[RECORDS PROVIDED]
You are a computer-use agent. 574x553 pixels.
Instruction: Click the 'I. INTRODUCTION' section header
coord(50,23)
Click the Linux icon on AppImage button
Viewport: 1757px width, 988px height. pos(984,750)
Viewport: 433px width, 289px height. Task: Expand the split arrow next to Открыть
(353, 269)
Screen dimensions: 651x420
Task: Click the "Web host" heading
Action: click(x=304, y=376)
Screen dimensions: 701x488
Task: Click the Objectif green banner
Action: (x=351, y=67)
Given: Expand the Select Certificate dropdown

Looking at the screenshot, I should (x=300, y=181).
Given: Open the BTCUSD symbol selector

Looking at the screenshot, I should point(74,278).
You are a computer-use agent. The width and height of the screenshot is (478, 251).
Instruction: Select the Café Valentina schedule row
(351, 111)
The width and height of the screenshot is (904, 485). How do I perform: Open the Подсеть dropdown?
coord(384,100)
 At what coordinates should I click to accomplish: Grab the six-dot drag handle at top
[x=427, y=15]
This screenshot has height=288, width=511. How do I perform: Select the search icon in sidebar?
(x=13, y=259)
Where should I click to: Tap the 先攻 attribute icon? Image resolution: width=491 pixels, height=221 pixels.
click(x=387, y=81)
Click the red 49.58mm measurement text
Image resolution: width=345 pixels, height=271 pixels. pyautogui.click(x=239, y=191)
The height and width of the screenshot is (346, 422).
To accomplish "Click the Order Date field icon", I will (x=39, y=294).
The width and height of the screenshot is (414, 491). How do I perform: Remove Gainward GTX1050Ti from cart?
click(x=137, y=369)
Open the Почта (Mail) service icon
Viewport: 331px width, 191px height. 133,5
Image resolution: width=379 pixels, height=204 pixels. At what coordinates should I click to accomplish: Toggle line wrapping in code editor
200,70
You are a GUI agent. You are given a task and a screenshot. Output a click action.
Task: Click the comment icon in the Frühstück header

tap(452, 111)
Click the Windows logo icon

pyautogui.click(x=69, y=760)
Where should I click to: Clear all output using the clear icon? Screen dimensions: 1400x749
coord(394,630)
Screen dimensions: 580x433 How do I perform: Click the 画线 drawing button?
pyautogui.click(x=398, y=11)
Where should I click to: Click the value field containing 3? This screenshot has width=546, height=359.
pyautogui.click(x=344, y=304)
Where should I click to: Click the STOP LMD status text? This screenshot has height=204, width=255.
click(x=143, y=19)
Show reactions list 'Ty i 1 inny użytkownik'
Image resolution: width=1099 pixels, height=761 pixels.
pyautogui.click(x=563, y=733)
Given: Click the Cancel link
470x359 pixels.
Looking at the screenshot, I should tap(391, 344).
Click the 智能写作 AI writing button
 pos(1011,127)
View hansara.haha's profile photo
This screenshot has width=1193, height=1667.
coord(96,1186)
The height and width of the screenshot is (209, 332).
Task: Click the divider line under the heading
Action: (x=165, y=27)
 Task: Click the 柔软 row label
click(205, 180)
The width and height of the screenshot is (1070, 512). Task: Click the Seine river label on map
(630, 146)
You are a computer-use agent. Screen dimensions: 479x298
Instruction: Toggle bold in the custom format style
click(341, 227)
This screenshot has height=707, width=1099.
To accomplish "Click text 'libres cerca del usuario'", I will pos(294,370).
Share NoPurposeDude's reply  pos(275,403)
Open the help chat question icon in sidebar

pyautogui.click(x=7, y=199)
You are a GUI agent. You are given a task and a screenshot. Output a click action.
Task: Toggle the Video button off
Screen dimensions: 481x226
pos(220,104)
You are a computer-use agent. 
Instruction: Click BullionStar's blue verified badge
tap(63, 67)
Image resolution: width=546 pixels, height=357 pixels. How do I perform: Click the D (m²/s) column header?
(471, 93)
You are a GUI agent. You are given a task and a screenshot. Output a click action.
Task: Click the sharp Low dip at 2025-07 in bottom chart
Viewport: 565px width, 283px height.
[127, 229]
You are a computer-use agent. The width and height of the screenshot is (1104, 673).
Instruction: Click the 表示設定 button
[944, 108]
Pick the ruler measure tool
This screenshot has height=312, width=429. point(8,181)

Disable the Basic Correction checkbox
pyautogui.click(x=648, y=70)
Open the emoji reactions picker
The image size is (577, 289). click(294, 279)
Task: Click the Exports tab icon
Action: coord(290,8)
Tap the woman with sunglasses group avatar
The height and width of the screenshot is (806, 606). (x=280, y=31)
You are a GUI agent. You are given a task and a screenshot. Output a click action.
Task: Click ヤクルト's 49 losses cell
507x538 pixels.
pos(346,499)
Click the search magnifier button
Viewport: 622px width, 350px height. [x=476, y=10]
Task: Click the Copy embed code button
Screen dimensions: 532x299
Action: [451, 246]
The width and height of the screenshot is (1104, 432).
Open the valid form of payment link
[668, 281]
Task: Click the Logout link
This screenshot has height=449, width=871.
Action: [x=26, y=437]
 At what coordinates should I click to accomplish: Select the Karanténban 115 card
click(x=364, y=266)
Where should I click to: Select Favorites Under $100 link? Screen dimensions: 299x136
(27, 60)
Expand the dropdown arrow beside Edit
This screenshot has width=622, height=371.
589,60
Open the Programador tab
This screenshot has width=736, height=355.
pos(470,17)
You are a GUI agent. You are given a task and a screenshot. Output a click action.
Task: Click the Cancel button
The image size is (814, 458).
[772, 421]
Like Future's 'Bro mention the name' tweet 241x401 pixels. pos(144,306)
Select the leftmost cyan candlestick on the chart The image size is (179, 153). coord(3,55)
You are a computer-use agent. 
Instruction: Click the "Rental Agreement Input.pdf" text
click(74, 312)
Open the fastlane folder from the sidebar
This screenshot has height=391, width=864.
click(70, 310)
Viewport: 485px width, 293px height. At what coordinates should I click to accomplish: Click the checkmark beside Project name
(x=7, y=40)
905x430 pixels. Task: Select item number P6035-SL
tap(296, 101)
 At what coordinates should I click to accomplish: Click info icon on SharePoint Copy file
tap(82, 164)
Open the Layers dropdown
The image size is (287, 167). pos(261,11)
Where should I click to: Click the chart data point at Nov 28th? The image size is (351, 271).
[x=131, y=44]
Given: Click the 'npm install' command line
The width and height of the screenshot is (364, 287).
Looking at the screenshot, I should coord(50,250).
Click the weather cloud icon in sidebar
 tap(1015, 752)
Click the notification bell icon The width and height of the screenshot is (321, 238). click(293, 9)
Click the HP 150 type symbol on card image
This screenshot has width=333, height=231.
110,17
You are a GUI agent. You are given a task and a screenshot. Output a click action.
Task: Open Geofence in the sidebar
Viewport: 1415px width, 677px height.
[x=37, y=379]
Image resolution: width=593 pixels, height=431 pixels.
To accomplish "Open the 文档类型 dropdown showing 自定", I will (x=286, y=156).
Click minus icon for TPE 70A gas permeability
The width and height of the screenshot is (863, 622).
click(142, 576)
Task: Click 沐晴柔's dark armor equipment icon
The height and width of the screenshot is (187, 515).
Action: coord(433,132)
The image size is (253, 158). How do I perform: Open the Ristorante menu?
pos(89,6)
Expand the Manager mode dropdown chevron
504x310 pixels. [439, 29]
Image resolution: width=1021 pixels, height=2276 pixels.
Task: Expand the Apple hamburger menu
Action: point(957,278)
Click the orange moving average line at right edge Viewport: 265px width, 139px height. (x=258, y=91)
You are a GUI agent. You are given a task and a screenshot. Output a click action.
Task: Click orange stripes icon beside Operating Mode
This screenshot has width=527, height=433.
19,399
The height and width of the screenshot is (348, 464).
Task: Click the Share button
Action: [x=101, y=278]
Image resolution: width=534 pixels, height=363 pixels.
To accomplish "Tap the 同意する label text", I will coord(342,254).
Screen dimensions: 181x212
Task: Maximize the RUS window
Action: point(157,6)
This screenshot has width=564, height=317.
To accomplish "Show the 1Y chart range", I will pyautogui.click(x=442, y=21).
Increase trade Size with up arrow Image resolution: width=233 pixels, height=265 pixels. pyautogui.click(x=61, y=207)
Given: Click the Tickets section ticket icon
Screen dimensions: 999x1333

[DESCRIPTION OF THE TASK]
Please return all lines above in which the string "orange" is found.

[ANSWER SPACE]
Click the orange moving average line at right edge Viewport: 265px width, 139px height. (x=258, y=91)
Task: Click orange stripes icon beside Operating Mode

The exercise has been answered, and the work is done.